On the morning it was installed in the gallery, Kara Walker’s U.S.A. Idioms was revealed slowly, inch by inch.
The collage on paper, nearly 12 by 15 feet, had been stored around a long roller. As installers unrolled it from left to right, figures began to appear: a woman hanging from a tree branch, a girl holding bandage wraps, an inert soldier. Then, more figures and more trees, in varied stages of life and death. A white flag. A Confederate flag.
After three hours—during which a team of 11 conservators and collections management staff carefully affixed three edges of the work to the wall with tiny magnets—the entirety of U.S.A. Idioms was on view. Those in the room stepped back to take it all in.
“I’ve seen reproductions of the drawing, but this is the first time I’ve seen it in person,” said Chassidy Winestock, a Ph.D. candidate in the Department of History of Art and Architecture at Harvard, who has studied Walker extensively. Winestock wrote the wall label for U.S.A. Idioms as part of her internship with the museums’ Division of Modern and Contemporary Art.
“I am stunned,” she said. “At first you see it as one work; it’s so large, so encompassing—it swallows you up. But as you keep looking, you start to notice vignettes, all these separate stories.”
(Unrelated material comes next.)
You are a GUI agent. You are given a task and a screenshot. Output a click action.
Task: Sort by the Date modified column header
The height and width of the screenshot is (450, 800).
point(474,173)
Gigantic and layered in its materiality, the collage is also awash in symbolism and ambiguity. It was one of a handful of works Walker produced in response to the deadly white nationalist rally and counterprotests in Charlottesville, Virginia, in the summer of 2017. When U.S.A. Idioms was shown for the first time at Walker’s show at the Sikkema Jenkins & Co. gallery in New York City that fall, a long line of people snaked around the block waiting to see it.